Rewrite the records from their first line through the line containing "[x=62, y=64]", with "GUI agent" replaced by "desktop agent" and all else left unchanged.

### Records shown
+-------+

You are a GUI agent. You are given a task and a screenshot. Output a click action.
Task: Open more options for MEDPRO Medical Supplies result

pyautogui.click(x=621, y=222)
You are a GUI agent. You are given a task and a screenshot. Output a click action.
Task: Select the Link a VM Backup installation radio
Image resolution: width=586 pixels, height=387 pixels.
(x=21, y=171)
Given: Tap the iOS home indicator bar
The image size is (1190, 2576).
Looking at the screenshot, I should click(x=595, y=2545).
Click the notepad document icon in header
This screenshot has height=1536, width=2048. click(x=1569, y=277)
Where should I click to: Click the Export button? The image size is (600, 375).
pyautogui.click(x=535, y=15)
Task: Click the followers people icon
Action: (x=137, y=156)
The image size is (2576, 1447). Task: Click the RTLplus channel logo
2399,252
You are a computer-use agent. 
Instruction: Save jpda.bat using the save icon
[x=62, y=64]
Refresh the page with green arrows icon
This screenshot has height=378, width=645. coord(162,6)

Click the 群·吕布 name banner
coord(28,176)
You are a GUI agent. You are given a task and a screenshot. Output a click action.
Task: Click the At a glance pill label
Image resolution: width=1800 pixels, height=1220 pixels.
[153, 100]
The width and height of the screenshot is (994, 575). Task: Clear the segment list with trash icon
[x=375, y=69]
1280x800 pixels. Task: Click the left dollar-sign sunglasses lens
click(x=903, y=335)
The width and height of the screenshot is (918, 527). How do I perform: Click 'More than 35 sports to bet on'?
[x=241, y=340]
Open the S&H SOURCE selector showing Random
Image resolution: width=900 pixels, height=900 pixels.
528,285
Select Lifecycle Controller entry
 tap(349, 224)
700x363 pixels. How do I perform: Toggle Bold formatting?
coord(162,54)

+-------+

### Solution to this task
You are a desktop agent. You are given a task and a screenshot. Output a click action.
Task: Open more options for MEDPRO Medical Supplies result

pyautogui.click(x=621, y=222)
You are a desktop agent. You are given a task and a screenshot. Output a click action.
Task: Select the Link a VM Backup installation radio
Image resolution: width=586 pixels, height=387 pixels.
(x=21, y=171)
Given: Tap the iOS home indicator bar
The image size is (1190, 2576).
Looking at the screenshot, I should click(x=595, y=2545).
Click the notepad document icon in header
This screenshot has height=1536, width=2048. click(x=1569, y=277)
Where should I click to: Click the Export button? The image size is (600, 375).
pyautogui.click(x=535, y=15)
Task: Click the followers people icon
Action: (x=137, y=156)
The image size is (2576, 1447). Task: Click the RTLplus channel logo
2399,252
You are a computer-use agent. 
Instruction: Save jpda.bat using the save icon
[x=62, y=64]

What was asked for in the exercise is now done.